"The Losers Club met every weekday afternoon at four o'clock in the toolshed behind Methodist parsonage on the corner of Peyton McKenzie's street. Peyton would be out of her seventh-grade classes at the Lytton Grammar School and sometimes through her homework by then; her father would be cloistered away in the study he had fixed up for himself over the garage behind the elephantine McKenzie house on Green Street; and Clothilde would be grumbling to herself and moving ponderously about the kitchen preparing supper for them. Peyton would not be required of man or woman for at least another two hours. She would have shed her school clothes and carefully stored them in her nunlike closet, and skimmed gratefully into her soft, faded, milk-blue jeans, or flapping cotton boxer shorts and a T-shirt in the summer, looking like a starved pullet, all frail, air-light bones and translucent razor angles."
Peyton McKenzie is twelve as the book Nora, Nora, by Anne Rivers Siddons, opens. It's a slightly different selection for the review this month. By no stretch of the imagination is this great literature; it has, however, its fair share of compelling descriptions and characters, and is a cut above this author's usual offering. It's a pleasant read for a lazy late summer day, this tale of a young girl's encounter and involvement with her cousin Nora, and the part Nora plays in Peyton's growing up in a small, quiet, southern town in 1961.
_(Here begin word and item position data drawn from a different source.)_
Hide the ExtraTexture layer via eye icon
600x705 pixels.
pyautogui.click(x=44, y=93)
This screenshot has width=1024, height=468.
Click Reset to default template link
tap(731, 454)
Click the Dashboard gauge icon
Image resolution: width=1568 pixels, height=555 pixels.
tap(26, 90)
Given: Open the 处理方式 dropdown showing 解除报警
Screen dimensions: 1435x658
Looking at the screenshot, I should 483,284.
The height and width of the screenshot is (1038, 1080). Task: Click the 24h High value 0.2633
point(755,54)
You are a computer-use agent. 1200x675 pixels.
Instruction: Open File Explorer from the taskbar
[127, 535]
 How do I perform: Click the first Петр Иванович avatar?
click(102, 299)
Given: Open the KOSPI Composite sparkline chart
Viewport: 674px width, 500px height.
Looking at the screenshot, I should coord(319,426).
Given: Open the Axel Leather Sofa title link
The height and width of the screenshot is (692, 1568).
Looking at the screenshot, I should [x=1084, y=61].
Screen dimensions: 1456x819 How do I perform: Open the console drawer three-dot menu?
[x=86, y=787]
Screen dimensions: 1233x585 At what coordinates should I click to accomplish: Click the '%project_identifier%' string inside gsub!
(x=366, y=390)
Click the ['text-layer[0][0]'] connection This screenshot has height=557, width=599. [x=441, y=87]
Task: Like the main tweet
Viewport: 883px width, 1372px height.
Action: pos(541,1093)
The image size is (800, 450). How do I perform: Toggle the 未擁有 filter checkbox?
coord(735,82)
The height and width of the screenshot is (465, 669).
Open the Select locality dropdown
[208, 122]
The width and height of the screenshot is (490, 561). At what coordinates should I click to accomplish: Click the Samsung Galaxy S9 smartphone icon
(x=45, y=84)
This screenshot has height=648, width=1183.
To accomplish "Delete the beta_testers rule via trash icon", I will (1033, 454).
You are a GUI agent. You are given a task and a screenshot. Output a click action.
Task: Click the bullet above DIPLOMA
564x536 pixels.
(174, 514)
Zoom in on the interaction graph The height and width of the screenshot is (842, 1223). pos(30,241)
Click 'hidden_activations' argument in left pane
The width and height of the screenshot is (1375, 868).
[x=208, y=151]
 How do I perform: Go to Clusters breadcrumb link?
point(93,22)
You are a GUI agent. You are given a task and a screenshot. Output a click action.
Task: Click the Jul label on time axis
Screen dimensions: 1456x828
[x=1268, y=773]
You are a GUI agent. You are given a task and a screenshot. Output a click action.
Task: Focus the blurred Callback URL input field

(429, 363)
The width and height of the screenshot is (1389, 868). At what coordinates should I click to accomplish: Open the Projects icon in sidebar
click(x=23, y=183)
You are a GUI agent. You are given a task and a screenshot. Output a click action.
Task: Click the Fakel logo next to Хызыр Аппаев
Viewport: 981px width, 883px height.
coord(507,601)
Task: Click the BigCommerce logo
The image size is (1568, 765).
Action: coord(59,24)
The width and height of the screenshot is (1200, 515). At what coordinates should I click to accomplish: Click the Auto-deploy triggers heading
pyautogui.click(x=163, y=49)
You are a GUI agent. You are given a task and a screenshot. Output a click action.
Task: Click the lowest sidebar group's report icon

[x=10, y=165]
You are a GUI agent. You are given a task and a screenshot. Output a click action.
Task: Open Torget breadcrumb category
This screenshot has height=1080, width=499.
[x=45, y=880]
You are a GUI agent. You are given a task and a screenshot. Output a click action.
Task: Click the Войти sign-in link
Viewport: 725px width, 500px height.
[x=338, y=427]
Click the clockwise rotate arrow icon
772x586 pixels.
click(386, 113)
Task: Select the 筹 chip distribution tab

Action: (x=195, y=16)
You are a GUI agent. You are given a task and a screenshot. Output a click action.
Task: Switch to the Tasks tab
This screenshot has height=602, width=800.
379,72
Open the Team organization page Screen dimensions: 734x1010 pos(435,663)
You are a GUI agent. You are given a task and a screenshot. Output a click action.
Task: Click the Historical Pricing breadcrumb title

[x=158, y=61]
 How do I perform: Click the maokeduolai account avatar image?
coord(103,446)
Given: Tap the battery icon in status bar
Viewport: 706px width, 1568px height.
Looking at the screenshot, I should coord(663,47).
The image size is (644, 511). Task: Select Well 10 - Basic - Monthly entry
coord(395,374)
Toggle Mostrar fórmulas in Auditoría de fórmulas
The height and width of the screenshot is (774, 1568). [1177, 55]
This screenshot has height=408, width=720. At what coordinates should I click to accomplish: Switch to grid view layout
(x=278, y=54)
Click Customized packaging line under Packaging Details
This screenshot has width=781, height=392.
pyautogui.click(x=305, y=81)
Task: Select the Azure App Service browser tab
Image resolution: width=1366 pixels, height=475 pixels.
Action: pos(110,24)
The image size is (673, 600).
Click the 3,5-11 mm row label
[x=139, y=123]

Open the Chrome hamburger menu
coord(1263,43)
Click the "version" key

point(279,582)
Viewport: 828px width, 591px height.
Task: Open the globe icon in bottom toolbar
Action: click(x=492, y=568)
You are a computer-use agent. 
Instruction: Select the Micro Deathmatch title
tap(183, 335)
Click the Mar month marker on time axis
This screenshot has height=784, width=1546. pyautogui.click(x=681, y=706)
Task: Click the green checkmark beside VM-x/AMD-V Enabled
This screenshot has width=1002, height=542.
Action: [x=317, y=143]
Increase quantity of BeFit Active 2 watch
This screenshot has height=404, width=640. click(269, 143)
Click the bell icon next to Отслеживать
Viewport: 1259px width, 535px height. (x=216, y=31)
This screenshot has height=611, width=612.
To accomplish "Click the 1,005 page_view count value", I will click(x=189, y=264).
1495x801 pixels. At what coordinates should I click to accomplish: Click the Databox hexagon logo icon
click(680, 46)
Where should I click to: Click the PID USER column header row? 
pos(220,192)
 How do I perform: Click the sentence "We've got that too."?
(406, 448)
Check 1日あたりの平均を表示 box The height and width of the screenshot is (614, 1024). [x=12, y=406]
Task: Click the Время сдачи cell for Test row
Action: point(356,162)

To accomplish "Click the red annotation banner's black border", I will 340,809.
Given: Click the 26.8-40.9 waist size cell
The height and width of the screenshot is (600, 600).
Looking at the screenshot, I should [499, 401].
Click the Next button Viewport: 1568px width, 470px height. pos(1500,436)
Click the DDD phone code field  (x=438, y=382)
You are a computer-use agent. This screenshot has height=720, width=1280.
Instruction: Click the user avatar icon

"The first thing you noticed about Nora Findlay, Peyton thought, was that she gave off heat, a kind of sheen, like a wild animal, except that hers was not a dangerous ferality, but an aura of sleekness and high spirits. There was a padding, hip-shot prowl to her walk, and she moved her body as if she were totally unconscious of it, as if its suppleness and sinew were something she had lived with all her life. She was tall and a little stooped, with long tanned legs and the same blur of coppery freckles on her arms that her face wore. With her slanted yellow-green eyes and thick, tumbled red hair, Peyton thought she looked like some sort of wildcat: a leopard, a ruddy puma, a cheetah. She had a long Roman nose and a full mouth and small, soft breasts obviously free of any restraint; you could see the nubs of her nipples under the T-shirt she wore. Peyton averted her eyes, but it never seemed to occur to Nora Findlay that her breasts, fettered or otherwise, were matters for concern."
In another brief excerpt, Peyton and Nora encounter a sit-in at a deli in Atlanta:
"Are we going in there?" Peyton squeaked. She had heard, vaguely, of sit-ins, but they seemed to have as much relevancy to her world as the practice of suttee. She did know, however, that people went to jail for sitting in. Why, she could not quite remember.
"I thought we might. I think it would be good for you to see how the other half of your country lives. Besides, it's the right thing to do."
Nora comes into Peyton's life at a time of transition in the younger girl's growing. Like all Siddons' female characters, Nora has her secrets, secrets from her past that Peyton eventually comes to know, and to blurt out in a moment of desperation and despair. When the truth comes to light, it stuns the residents of Lytton, but also teaches Peyton the enormous cost of loving – and the necessity of doing it anyway. Nora, Nora may not be great literature, but it's a novel with a story to tell about human frailties and foibles, and about growing up. Be sure to read all about it.